E’ STATO L’ANNO ORRIBILE DELLA SANITA’ ISOLANA, IL 2015.
Il punto più basso dall’anno 2000, quando, dopo la tragedia di Ludovica e il suo risalto mediatico, al di là del mare si accorsero della condizione infima dei servizi ospedalieri isolani e decisero di intervenire. Fu il momento di una netta inversione di tendenza, che determinò un rilancio del “Rizzoli” e, dopo averlo riportato a standard accettabili, anche un potenziamento importante. Così come il periodo a cavallo tra la fine degli anni ’90 e i primi del 2000 segnò una fase positiva anche per i servizi sul territorio. Un patrimonio che ha cominciato ad essere eroso dal passaggio dall’Asl Na2 all’Asl Na2 Nord e poi, in una preoccupante progressione, negli ultimi anni di commissariamento, prima dei colpi distruttivi inferti dal manager FERRARO e dalla commissaria IOVINO. VA A LORO DUE IL DEMERITO STORICO DI AVER SMANTELLATO LA SALUTE MENTALE DALLA RADICE, CON LA CHIUSURA DELLA SIR VILLA ORIZZONTE. E di aver, in modo più o meno eclatante, creato le condizioni per mandare in sofferenza altri settori dell’assistenza sul territorio (esemplare LA CHIUSURA DEL PSAUT e di ALCUNI AMBULATORI) e lo stesso ospedale. Dove si è andata riducendo anche l’acqua per friggere i pesci.

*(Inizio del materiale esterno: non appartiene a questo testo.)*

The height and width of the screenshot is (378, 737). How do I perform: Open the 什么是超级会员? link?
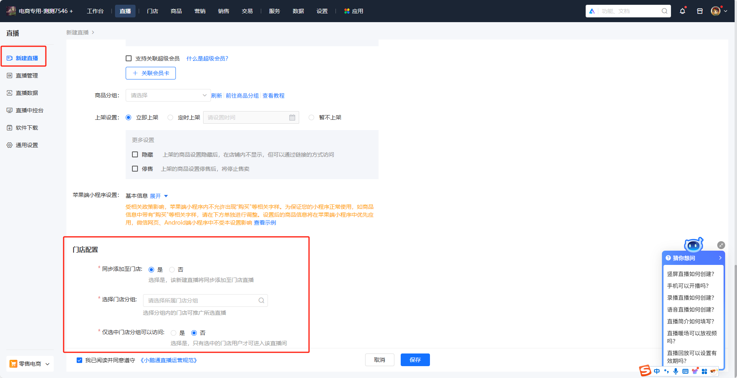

Tanta, troppa la strada percorsa all’indietro. Anche a voler considerare solo i dodici mesi passati. E dunque il nuovo anno non può che iniziare con l’AUSPICIO che il 2016, grazie alla nuova dirigenza aziendale, possa segnare una netta, reale discontinuità rispetto alla gestioni precedenti, e consentire il RECUPERO APPIENO DEI SERVIZI SOTTRATTI ALLE COMUNITA’ ISOLANE. Ma per questo è necessario anche l’IMPEGNO FORTE degli ischitani. Quello dei PUBBLICI AMMINISTRATORI, che hanno dormito quando non si sono addirittura defilati davanti ai disastri dell’anno passato. Quello degli OPERATORI DELLA SANITA’, che spesso si sono adattati, adagiati, allineati anche alle scelte più impattanti sui livelli di assistenza, come se il rapporto di dipendenza dall’Asl comportasse anche un voto di obbedienza da monaci. E naturalmente quello dell’opinione pubblica isolana, delle COMUNITA’ DI ISCHIA E PROCIDA, chiamate a far valere il loro diritto alla salute e a chiedere con chiarezza e determinazione all’Asl e alla Regione di garantire sulle isole l’assistenza sanitaria che è propria di un paese civile nel ventunesimo secolo. ABBIAMO TUTTI DODICI MESI PER RECUPERARE IL MALTOLTO E BLOCCARE IL DECLINO. CERCHIAMO DI NON SPRECARLI.